Across all the entries below, count each line that holds "Open" and report the figure only.

_____

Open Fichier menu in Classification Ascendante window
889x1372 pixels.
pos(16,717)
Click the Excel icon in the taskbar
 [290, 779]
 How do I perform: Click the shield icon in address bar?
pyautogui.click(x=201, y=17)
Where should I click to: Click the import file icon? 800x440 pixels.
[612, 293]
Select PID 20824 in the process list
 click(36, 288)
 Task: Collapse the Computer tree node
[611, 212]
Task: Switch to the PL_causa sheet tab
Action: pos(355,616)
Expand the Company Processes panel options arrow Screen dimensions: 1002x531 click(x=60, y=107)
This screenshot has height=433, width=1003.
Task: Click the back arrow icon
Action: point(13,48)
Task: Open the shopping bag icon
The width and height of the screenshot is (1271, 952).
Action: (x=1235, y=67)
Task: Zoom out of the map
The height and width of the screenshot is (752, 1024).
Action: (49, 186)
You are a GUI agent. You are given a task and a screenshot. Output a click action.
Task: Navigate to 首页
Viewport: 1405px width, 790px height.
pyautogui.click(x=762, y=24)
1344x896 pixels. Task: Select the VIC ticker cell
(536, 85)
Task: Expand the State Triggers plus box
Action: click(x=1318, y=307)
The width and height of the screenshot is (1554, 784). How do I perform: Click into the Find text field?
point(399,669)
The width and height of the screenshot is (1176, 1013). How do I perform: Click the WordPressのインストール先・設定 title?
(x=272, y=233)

_____

▶ **PROBLEM SOLUTION**: 2